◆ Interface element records
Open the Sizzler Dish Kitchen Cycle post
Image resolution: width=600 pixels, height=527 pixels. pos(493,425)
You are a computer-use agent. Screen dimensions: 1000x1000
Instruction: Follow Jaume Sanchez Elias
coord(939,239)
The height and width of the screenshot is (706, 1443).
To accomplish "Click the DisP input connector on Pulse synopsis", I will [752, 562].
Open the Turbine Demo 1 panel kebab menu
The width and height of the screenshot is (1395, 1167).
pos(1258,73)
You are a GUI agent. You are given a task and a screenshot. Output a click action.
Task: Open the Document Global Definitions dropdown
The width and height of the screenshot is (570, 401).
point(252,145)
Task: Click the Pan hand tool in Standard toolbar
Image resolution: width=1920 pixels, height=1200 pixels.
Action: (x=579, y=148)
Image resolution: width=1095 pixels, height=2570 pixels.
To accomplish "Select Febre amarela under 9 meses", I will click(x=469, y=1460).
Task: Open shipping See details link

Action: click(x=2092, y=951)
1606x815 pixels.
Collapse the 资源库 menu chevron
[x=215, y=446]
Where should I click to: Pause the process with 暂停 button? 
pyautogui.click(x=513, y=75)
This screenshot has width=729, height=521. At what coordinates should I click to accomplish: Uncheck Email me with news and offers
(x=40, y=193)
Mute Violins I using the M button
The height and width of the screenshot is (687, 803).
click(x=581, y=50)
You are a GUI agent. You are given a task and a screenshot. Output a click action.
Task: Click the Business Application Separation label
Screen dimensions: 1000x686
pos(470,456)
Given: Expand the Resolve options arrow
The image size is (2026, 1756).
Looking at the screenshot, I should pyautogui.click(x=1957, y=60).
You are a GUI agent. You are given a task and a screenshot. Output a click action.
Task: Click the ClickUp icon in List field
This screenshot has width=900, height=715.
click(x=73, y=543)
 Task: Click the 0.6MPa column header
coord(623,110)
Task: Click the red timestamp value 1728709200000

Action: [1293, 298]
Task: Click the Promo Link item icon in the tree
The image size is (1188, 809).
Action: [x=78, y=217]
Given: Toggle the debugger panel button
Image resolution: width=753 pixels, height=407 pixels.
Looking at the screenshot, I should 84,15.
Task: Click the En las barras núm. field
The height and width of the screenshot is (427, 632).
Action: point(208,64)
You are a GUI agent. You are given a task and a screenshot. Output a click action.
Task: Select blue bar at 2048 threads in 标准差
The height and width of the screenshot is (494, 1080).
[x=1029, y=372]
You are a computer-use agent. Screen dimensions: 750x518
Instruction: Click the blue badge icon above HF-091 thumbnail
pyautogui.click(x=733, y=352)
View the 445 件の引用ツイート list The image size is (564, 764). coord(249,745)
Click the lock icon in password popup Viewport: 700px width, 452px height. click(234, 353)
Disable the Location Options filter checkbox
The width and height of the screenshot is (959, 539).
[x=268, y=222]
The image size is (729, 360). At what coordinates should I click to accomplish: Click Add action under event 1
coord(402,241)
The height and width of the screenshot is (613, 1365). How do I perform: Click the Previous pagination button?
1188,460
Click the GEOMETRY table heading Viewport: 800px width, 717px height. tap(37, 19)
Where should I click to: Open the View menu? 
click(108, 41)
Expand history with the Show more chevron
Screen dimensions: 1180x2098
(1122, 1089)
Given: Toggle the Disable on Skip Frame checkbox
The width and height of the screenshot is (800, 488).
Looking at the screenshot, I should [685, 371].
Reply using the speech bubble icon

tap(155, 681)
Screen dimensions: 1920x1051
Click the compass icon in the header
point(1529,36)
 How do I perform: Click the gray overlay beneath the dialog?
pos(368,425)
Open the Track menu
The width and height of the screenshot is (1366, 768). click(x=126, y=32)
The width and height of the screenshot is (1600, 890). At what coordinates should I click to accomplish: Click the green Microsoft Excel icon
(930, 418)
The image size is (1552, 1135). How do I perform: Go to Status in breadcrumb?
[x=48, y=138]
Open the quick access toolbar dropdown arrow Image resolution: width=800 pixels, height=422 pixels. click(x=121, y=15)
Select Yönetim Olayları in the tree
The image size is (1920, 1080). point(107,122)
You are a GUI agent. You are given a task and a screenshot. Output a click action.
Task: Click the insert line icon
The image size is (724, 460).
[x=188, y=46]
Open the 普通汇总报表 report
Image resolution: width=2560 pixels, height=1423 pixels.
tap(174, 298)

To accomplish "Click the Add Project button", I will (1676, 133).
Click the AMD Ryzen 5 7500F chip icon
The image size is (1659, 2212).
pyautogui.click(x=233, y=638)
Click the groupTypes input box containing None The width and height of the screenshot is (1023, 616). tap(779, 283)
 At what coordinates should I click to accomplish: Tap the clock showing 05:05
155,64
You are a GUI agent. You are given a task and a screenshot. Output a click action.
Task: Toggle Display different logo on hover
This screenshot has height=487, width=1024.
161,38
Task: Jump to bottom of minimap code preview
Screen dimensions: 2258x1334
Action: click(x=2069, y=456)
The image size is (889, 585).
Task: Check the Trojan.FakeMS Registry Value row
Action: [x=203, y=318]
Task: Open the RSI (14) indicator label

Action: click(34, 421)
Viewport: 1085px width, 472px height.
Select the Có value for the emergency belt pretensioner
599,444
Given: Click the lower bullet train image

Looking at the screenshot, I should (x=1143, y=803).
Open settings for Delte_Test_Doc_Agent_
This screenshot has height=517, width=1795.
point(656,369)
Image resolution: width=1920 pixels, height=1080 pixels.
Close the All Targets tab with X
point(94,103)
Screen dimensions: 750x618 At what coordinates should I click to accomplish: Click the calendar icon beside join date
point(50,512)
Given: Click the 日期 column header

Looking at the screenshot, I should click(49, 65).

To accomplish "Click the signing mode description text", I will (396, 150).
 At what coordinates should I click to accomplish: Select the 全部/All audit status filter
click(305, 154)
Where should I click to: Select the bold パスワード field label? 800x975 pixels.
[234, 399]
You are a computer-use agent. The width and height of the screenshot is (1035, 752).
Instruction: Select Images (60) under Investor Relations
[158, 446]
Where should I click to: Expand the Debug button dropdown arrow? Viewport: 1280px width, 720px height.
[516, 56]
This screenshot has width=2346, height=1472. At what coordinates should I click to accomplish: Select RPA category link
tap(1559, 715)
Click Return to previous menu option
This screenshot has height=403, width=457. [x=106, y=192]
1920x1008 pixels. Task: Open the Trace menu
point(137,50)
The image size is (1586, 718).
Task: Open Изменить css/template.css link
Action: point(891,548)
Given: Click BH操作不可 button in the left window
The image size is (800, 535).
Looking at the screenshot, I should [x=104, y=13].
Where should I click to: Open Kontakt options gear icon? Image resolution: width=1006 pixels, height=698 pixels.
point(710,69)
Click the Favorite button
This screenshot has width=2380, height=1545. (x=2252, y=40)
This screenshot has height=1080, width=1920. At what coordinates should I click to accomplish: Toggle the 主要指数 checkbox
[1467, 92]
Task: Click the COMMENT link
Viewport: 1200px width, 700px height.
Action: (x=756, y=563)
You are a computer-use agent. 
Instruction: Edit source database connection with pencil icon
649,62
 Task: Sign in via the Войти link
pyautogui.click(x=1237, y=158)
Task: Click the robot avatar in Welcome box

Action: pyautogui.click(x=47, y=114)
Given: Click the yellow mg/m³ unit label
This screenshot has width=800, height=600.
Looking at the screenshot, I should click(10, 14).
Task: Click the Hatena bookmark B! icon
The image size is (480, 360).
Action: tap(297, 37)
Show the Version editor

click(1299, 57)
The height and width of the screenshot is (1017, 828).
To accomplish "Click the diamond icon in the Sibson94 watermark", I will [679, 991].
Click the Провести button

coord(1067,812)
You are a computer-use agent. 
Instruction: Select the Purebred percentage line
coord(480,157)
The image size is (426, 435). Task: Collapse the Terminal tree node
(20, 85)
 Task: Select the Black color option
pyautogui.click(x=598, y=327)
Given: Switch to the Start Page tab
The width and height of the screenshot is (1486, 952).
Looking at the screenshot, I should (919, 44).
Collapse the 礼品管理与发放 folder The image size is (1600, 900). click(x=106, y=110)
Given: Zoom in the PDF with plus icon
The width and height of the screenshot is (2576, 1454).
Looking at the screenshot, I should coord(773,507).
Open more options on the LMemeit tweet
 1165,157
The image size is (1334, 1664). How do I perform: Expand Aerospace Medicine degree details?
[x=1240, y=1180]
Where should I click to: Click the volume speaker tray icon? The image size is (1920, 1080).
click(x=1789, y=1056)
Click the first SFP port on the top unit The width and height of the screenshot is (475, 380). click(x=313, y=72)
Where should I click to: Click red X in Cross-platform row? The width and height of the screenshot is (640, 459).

◆ Exercise aim
Copy word for word the rows from the line containing "Task: Select the Black color option" through the line containing "Collapse the 礼品管理与发放", including both of those lines.

◆ Solution to the problem
 Task: Select the Black color option
pyautogui.click(x=598, y=327)
Given: Switch to the Start Page tab
The width and height of the screenshot is (1486, 952).
Looking at the screenshot, I should (919, 44).
Collapse the 礼品管理与发放 folder The image size is (1600, 900). click(x=106, y=110)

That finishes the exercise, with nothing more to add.